He shook his head slowly. “Mareth, where I go, no one who is not experienced should venture.”

“It will be dangerous?” she asked.

“Even for me. Certainly for Risca and Tay, who at least know something of the magic's use. But especially for you.”

“No,” she said quietly, clearly ready for this argument. “It will not be as dangerous for me as you think. There is something about me that I haven't told you yet. Something that no one knows here at Paranor, although I think Athabasca suspects. I am not entirely unskilled. I have use of magic beyond that which I would master from study. I have magic born to me.”

Bremen stared. “Innate magic?”

“You do not believe me,” she said at once.

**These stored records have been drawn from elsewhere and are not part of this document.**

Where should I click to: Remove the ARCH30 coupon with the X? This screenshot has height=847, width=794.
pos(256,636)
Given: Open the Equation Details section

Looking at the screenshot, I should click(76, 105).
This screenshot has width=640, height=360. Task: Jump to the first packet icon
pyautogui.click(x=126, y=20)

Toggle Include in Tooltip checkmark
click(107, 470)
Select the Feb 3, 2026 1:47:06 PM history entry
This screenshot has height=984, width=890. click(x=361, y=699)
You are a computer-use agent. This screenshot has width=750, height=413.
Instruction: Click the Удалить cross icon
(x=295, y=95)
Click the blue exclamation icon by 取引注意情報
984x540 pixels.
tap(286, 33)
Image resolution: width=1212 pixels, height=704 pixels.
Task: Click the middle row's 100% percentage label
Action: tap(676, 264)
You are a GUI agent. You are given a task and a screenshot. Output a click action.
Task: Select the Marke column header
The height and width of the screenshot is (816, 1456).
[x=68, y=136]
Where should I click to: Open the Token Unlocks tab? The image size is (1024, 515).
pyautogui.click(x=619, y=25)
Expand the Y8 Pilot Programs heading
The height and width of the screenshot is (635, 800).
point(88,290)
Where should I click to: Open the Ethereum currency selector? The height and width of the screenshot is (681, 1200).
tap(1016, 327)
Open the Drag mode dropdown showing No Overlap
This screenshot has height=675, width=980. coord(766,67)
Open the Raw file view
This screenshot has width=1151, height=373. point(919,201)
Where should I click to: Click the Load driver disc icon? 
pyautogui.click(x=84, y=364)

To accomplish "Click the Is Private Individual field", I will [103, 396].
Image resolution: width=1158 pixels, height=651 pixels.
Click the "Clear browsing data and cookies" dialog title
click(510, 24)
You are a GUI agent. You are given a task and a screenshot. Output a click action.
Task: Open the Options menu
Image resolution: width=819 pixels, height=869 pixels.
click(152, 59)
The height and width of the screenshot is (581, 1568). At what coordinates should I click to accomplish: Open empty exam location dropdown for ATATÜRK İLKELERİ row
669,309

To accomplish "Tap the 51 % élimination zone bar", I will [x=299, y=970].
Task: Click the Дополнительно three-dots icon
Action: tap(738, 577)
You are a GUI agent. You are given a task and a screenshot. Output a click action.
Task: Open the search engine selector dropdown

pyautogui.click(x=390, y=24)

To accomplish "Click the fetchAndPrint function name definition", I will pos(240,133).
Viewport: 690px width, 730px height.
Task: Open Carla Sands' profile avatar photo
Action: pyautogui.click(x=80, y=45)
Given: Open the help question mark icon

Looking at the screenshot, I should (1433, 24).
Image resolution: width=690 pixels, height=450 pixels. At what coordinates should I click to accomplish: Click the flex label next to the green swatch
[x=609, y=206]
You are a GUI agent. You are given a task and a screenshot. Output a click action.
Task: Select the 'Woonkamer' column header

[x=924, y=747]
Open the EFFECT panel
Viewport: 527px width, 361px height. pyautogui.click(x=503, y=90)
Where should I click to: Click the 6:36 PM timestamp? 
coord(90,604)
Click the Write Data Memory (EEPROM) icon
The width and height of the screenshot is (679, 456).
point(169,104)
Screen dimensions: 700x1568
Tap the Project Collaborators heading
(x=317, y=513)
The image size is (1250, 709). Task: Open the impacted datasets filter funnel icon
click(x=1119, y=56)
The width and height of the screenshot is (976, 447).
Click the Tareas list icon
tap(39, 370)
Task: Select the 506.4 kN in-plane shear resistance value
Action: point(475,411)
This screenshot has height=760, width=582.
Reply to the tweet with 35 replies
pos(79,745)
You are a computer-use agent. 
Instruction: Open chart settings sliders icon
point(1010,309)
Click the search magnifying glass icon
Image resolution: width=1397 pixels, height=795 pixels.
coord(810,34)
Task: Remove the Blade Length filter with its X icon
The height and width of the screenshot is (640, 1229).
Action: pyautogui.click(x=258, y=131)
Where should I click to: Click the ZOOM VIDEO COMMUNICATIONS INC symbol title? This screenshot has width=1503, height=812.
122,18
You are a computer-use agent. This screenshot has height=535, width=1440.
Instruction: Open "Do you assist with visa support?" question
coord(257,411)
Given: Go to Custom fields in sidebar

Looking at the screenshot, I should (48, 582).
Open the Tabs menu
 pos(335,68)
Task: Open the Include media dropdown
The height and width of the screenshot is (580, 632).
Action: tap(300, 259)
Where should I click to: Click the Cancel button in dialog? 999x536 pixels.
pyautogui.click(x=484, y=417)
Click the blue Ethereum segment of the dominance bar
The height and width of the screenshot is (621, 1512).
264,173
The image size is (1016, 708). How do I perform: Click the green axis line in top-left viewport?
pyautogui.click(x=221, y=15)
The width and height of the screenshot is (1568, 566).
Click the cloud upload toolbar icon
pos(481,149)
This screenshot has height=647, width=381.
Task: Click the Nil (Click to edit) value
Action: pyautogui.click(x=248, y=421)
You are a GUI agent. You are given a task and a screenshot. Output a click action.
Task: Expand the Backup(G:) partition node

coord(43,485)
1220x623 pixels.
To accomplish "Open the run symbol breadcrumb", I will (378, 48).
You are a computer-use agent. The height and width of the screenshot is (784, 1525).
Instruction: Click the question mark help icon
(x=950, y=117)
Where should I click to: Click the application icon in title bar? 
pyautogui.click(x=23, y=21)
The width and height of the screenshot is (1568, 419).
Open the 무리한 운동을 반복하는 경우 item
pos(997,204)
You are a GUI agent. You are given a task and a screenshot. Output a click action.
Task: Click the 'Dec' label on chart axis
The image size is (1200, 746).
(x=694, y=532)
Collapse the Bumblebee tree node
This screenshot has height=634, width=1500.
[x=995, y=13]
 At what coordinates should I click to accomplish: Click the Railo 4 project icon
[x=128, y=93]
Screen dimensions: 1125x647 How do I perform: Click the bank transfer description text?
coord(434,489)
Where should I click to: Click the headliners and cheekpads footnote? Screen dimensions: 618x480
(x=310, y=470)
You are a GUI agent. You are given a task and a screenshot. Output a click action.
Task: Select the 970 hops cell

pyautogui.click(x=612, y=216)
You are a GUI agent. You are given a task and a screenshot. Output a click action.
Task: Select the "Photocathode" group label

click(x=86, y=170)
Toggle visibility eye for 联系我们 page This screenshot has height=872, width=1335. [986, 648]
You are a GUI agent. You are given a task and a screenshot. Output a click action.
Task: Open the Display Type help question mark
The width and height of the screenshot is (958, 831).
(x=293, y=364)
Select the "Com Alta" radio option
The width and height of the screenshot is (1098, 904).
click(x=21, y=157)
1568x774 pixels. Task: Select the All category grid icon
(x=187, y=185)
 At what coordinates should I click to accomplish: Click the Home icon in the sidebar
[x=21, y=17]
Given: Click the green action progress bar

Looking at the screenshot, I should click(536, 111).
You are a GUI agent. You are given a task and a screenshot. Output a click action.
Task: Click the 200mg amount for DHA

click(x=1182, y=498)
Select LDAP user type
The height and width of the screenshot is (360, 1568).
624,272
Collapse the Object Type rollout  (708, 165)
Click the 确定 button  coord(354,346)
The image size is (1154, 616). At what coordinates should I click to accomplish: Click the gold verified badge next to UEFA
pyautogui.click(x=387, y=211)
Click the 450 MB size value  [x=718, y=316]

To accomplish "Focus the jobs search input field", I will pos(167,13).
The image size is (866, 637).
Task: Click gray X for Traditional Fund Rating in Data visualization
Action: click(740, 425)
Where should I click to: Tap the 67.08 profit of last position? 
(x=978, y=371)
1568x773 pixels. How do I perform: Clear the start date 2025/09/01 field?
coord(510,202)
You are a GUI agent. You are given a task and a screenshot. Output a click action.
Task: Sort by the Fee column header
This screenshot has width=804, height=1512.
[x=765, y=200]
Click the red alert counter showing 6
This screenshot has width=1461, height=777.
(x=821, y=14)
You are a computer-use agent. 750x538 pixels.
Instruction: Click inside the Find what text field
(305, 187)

In truth, he did not. Innate magic was unheard of. Magic was acquired through study and practice, not inherited. At least, not in these times. It had been different in the time of faerie, of course, when magic was as much a part of a creature's inherited character as the makeup of his blood and tissue. But no one in the Four Lands for as long as anyone could remember had been born with magic.

No one human.

He continued to stare at her.

“The difficulty with my magic, you see,” she continued, “is that I cannot always control it. It comes and goes in spurts of emotion, in the rise and fall of my temperature, in the fits and starts of my thinking, and with a dozen other vicissitudes I cannot entirely manage. I can command it to me, but then sometimes it does what it will.”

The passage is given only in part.